| Extracted text |

'''

We all know Bob “Christ, I can’t find it.  The hell with it!” Uecker gives an Oscar caliber performance in this film (a dream movie concept of mine would be a comedy co-starring Uecker and Fred Willard [whose own prowess at portraying clueless/inappropriate commentators is equally well documented] as brothers; I think they could seriously be an unstoppable comedy team), but any true “Major League” fan knows it’s all about Gammon.  Unlike some of his co-stars, he doesn’t work for the laughs, just lets them arrive naturally whenever they feel like showing up.  The “inspirational speech” below sums up his role a lot better than I can:

“All right people, we got 10 minutes ’till game time, let’s all gather ’round. I’m not much for giving inspirational addresses, but I’d just like to point out that every newspaper in the country has picked us to finish last. The local press seems to think that we’d save everyone the time and trouble if we just went out and shot ourselves. Me, I’m for wasting sportswriters’ time. So I figured we ought to hang around for a while and see if we can give ’em all a nice big shitburger to eat! ”

Watch him smile and laugh after that “shitburger” line.  There’s no acting there.  He looked forward to delivering that line.  It’s truly funny to him.  (I tend to crack up myself at the “went out and shot ourselves” part.)  That’s a guy having himself a great time being in a fun movie. 


If I in any way felt like sitting down and wrenching a list out of my brain, James Gammon’s Lou Brown could very well be one of my top ten favorite 1980’s performances.  For Pete’s sake, let’s put him in a few more movies before he dies of terminal crustiness.



Oh, you like sore throats?  You like frozen toes?

The somewhat pornily named Randee Heller has very few film credits to her name, though she has seemingly appeared on every 70’s-80’s era television program ever produced, including but not limited to “Quincy, M.E.”, “Soap”, “ALF”, “Hunter”, “Night Court” (twice!), “Who’s the Boss?”, and “Murder, She Wrote”, just to name a few, and that’s to say nothing of the shows she appeared on that I’ve never heard of, a few of which are “The Bronx Zoo”, “The Fanelli Boys”, “Mama Malone”, and “240-Robert”.  I can see her being in demand on TV of that era, when there was greater call for garrulous aunt-like characters, ladies who work crappy jobs and can’t get their hair to look right but are always happy to see ya and won’t let you escape their kitchen without a homemade snack of some sort and a hour or so of lively chit-chat.

I absolutely adore her in “The Karate Kid”, and to my mind she rivals even good ol’ Mr. Miyagi as the best part of the film.  She epitomizes the harried but fun single mom, and the scenes of her barely enduring her son’s mostly harmless backtalk never feel forced or unnecessary.  Better still, and difficult for me to watch to this day, are the moments in which her Lucille unwittingly discovers the abuse Daniel is suffering from (and, admittedly, often asking for to some extent) at school; the floor drops out from under her playful mood in a heartbeat when her teasing request for her son to remove his shades so she can see his “baby browns” reveals a fresh shiner, and her immediate horror really hurts.

'''

| What is asked |
**1.** Copy the movie commentary word for word from "Watch him smile" to "like frozen toes?".
**2.** Answer these questions using the movie commentary:
(a) Which actor does the writer picture co-starring with Uecker as his brother?
(b) How many times does the writer say Randee Heller appeared on "Night Court"?
(c) What is revealed when Lucille asks her son to take off his shades?
The listing that comes after this movie commentary is not needed.

| Data shown |

'''

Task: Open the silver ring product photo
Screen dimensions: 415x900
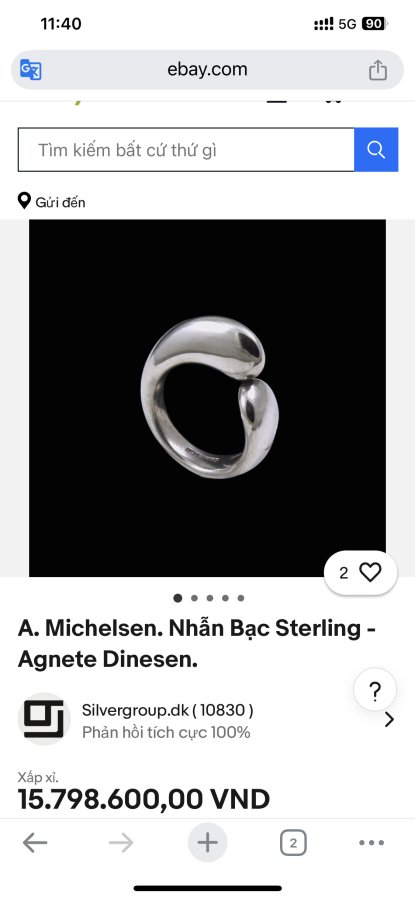Action: tap(207, 398)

'''

| Answer list |
**1.**
Watch him smile and laugh after that “shitburger” line.  There’s no acting there.  He looked forward to delivering that line.  It’s truly funny to him.  (I tend to crack up myself at the “went out and shot ourselves” part.)  That’s a guy having himself a great time being in a fun movie. 


If I in any way felt like sitting down and wrenching a list out of my brain, James Gammon’s Lou Brown could very well be one of my top ten favorite 1980’s performances.  For Pete’s sake, let’s put him in a few more movies before he dies of terminal crustiness.



Oh, you like sore throats?  You like frozen toes?

**2.**
(a) Fred Willard
(b) Twice
(c) A fresh shiner